Page 56

Story: Dark Mafia Crown

Marco fills the doorway, his broad shoulders nearly touching both sides of the frame. His black hair is disheveled.

His gaze sweeps the room in one clinical assessment, lingering first on me, checking for injuries, then settling on Chiara with a coldness that makes me shiver despite the room’s warmth. His eyes are one of glacial fury, and then I see the gun in his hand, pointed forward, directly at her.

He doesn’t know it’s her. He can’t see through that hood.

“Marco—” I try to explain, to get him to call his men off my sister, but he doesn’t hear me.

“What,” he says, each word precise and deadly quiet, “the fuck is going on here?”

No one answers immediately. The guards look at each other, then at me, and then back at Marco.

“Perimeter breach, sir,” the lead guard finally offers. “We found this intruder in your wife’s bedroom.”

Marco’s jaw tightens, a muscle jumping beneath the dark stubble. He steps fully into the room, and even though he doesn’t raise his voice, the temperature seems to drop ten degrees.

“And how,” he asks, “did an intruder get past sixteen armed men, three guard dogs, and a state-of-the-art security system to end up in my wife’s bedroom?”

The silence that follows is thick enough to choke on.

Marco doesn’t wait for an answer. He raises the gun, the barrel locking on the center of Chiara’s forehead.

“Stop!” I cry out, launching myself forward. “Marco, please!”

His free hand shoots out, catching my wrist before I can reach them. His grip is iron, but careful not to bruise. Even in his rage, he’s mindful of marks on what he considers his property.

“Aria,” he says, my name a warning on his lips. “Step back. This doesn’t concern you.”

But it does. It concerns me more than anything ever has.

“Someone tried to hurt you. And now, I’ll have their last breath as a welcome gift,” he hisses, releasing my grip so fast, I nearly stumble back.

If he shoots her, he loses me. And maybe, just maybe, I want him to know that.

Without thinking, I run and stand in front of his gun, a barrier between my sister and her downfall.

“You’ll have to shoot through me first.”

16

MARCO

The moment Aria’s body slams into my aim, time stops. My finger freezes on the trigger—precision born from survival. The gun feels heavy now, useless against five-foot-four of stubborn blonde defiance. Her chest presses into the barrel; I feel her tremble through the cold steel. My blood turns to ice. One twitch, one mistake, and I would have—I can’t even think it.

“Move,” I growl, but the word comes out strangled. My arm shifts, pulling the weapon away from her fragile body even as I try to sound commanding. “Now, Aria.”

She doesn’t budge. Instead, her chin lifts with that stubborn tilt I’ve come to recognize in the short time she’s been mine. Her beautiful hazel eyes stare up into mine. Meanwhile, the intruder remains half-hidden in shadow behind her.

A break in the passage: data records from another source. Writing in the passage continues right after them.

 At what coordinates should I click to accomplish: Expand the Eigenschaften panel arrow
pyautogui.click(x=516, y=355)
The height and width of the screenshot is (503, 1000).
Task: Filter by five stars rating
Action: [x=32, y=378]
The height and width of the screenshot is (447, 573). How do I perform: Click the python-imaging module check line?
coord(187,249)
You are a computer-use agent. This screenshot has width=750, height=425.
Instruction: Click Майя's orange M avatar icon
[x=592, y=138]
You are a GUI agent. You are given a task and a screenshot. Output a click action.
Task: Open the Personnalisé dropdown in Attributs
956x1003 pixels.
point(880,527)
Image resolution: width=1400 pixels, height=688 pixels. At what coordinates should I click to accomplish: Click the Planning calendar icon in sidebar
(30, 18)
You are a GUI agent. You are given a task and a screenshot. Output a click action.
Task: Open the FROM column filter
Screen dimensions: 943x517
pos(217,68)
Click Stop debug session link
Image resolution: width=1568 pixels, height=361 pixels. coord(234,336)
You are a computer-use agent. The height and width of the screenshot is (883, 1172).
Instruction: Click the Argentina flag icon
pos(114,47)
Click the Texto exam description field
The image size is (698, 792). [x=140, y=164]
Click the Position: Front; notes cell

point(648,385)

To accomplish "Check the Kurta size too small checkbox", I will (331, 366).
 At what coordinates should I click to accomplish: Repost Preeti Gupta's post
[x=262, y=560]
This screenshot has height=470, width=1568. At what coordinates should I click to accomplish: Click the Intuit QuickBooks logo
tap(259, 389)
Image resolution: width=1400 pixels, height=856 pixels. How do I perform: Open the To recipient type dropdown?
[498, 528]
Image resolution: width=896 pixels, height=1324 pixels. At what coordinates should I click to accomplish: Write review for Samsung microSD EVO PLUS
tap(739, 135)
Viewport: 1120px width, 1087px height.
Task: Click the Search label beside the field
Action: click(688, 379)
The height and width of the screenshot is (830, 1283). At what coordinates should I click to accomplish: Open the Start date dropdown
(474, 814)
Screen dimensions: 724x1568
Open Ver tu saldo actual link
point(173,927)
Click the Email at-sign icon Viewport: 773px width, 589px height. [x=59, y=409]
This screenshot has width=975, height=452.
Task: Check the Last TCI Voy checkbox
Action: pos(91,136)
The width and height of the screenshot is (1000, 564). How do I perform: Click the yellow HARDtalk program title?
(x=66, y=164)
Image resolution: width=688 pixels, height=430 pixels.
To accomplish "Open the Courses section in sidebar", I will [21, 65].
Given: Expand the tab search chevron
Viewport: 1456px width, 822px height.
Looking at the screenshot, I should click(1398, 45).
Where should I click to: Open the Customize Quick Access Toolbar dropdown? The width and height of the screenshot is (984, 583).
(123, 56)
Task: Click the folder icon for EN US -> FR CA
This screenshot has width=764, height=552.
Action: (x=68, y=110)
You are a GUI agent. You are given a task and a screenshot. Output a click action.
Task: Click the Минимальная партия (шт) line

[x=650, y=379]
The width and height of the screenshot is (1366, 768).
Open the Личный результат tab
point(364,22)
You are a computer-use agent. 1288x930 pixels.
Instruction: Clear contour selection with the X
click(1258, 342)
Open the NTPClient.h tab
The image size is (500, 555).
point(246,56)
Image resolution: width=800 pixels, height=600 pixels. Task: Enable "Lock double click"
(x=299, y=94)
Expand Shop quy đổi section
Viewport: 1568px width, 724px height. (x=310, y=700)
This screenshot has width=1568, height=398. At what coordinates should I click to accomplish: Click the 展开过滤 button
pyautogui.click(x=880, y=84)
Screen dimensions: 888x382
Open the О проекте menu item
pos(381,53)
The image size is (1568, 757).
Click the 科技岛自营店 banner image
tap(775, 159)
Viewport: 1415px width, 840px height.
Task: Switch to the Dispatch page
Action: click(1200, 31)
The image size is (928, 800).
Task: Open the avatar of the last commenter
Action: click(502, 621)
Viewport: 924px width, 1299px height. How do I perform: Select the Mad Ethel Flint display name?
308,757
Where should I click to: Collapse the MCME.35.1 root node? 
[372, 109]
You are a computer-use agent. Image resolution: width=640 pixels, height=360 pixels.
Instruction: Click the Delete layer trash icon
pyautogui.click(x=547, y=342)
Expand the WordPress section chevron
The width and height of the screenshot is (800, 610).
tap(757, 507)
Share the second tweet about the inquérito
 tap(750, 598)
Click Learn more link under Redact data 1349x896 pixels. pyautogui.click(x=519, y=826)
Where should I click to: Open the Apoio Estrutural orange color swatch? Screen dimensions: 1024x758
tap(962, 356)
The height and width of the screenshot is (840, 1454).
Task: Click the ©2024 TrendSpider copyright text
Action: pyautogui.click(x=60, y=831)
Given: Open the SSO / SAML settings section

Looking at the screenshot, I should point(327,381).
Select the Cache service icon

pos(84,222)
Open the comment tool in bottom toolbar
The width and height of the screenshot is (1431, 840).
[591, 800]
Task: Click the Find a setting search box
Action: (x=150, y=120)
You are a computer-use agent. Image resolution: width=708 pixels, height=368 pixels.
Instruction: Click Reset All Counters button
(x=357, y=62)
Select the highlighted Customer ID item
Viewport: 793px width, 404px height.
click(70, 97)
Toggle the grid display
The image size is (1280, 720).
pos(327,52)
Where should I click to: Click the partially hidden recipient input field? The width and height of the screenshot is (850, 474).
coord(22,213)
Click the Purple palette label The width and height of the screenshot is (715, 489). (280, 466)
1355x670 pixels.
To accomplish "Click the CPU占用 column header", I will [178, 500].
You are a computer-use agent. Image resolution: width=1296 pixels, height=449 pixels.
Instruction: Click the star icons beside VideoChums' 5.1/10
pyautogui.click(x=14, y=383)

“I can’t let you do this,” Aria whispers, her voice surprisingly steady for someone standing in front of a loaded gun seconds ago.

My jaw clenches so hard I might crack a tooth. “You don’t give the orders in my house. Even kindness has its limits.”

“It’s Chiara.” The two words punch through me harder than any bullet. “It’s my sister.”

The name hangs between us like smoke. Chiara. The twin who ran. The reason Aria ended up in my possession to begin with.

I lower the gun completely, but can’t hide the tremor of fury shaking my arm. Behind Aria, Chiara steps forward, pulling back her hood with trembling hands. It’s the same face as my wife’s—same height, same delicate features—but her hair is just an inch shorter, her eyes colder. She wears the look of someone who’s been running for too long.

“You have ten seconds to explain why I shouldn’t put a bullet in your skull,” I say to Chiara, my voice dropping to that dangerous register that makes Aria step back in shock.